| Work task |
All entries should be copied exactly, none left out.

[Stored records]
····················
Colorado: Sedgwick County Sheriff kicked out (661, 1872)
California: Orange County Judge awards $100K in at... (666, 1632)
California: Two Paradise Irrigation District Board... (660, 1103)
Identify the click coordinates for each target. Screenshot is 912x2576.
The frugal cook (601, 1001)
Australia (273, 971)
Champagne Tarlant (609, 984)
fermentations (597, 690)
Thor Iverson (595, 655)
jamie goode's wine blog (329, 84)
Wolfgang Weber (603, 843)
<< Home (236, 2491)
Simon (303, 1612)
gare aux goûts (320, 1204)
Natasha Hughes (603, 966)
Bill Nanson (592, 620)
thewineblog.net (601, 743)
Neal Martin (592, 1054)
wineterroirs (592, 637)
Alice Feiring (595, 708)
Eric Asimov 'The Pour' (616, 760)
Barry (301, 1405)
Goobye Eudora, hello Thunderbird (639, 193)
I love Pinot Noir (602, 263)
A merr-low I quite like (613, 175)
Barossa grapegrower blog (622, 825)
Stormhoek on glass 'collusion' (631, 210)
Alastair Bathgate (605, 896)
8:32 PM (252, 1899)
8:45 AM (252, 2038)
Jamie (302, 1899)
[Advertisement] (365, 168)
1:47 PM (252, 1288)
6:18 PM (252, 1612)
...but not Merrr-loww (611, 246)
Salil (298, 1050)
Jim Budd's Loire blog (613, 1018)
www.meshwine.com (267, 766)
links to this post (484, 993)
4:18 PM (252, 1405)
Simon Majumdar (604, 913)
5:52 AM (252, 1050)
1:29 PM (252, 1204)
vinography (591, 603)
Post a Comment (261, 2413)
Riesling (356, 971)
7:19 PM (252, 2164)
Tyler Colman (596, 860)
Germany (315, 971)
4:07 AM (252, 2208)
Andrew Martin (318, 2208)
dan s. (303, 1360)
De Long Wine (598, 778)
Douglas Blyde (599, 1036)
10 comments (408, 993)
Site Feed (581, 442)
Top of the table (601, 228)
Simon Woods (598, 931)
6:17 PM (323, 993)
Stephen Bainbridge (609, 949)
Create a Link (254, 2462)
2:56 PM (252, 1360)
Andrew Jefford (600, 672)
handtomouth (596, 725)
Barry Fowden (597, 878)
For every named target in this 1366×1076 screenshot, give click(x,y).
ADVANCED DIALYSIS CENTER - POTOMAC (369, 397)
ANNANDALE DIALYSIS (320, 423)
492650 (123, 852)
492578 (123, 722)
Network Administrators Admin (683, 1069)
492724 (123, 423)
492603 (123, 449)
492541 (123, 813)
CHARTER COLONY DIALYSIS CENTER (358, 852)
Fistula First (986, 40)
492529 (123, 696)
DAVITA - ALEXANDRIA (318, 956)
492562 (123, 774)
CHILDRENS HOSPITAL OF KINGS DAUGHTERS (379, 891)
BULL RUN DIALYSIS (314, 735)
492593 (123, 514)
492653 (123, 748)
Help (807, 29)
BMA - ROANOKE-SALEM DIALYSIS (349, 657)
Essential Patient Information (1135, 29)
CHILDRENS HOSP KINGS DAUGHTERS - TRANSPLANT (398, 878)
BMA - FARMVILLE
····················
| Solution to the problem |
Colorado: Sedgwick County Sheriff kicked out (661, 1872)
California: Orange County Judge awards $100K in at... (666, 1632)
California: Two Paradise Irrigation District Board... (660, 1103)
Identify the click coordinates for each target. Screenshot is 912x2576.
The frugal cook (601, 1001)
Australia (273, 971)
Champagne Tarlant (609, 984)
fermentations (597, 690)
Thor Iverson (595, 655)
jamie goode's wine blog (329, 84)
Wolfgang Weber (603, 843)
<< Home (236, 2491)
Simon (303, 1612)
gare aux goûts (320, 1204)
Natasha Hughes (603, 966)
Bill Nanson (592, 620)
thewineblog.net (601, 743)
Neal Martin (592, 1054)
wineterroirs (592, 637)
Alice Feiring (595, 708)
Eric Asimov 'The Pour' (616, 760)
Barry (301, 1405)
Goobye Eudora, hello Thunderbird (639, 193)
I love Pinot Noir (602, 263)
A merr-low I quite like (613, 175)
Barossa grapegrower blog (622, 825)
Stormhoek on glass 'collusion' (631, 210)
Alastair Bathgate (605, 896)
8:32 PM (252, 1899)
8:45 AM (252, 2038)
Jamie (302, 1899)
[Advertisement] (365, 168)
1:47 PM (252, 1288)
6:18 PM (252, 1612)
...but not Merrr-loww (611, 246)
Salil (298, 1050)
Jim Budd's Loire blog (613, 1018)
www.meshwine.com (267, 766)
links to this post (484, 993)
4:18 PM (252, 1405)
Simon Majumdar (604, 913)
5:52 AM (252, 1050)
1:29 PM (252, 1204)
vinography (591, 603)
Post a Comment (261, 2413)
Riesling (356, 971)
7:19 PM (252, 2164)
Tyler Colman (596, 860)
Germany (315, 971)
4:07 AM (252, 2208)
Andrew Martin (318, 2208)
dan s. (303, 1360)
De Long Wine (598, 778)
Douglas Blyde (599, 1036)
10 comments (408, 993)
Site Feed (581, 442)
Top of the table (601, 228)
Simon Woods (598, 931)
6:17 PM (323, 993)
Stephen Bainbridge (609, 949)
Create a Link (254, 2462)
2:56 PM (252, 1360)
Andrew Jefford (600, 672)
handtomouth (596, 725)
Barry Fowden (597, 878)
For every named target in this 1366×1076 screenshot, give click(x,y).
ADVANCED DIALYSIS CENTER - POTOMAC (369, 397)
ANNANDALE DIALYSIS (320, 423)
492650 (123, 852)
492578 (123, 722)
Network Administrators Admin (683, 1069)
492724 (123, 423)
492603 (123, 449)
492541 (123, 813)
CHARTER COLONY DIALYSIS CENTER (358, 852)
Fistula First (986, 40)
492529 (123, 696)
DAVITA - ALEXANDRIA (318, 956)
492562 (123, 774)
CHILDRENS HOSPITAL OF KINGS DAUGHTERS (379, 891)
BULL RUN DIALYSIS (314, 735)
492593 (123, 514)
492653 (123, 748)
Help (807, 29)
BMA - ROANOKE-SALEM DIALYSIS (349, 657)
Essential Patient Information (1135, 29)
CHILDRENS HOSP KINGS DAUGHTERS - TRANSPLANT (398, 878)
BMA - FARMVILLE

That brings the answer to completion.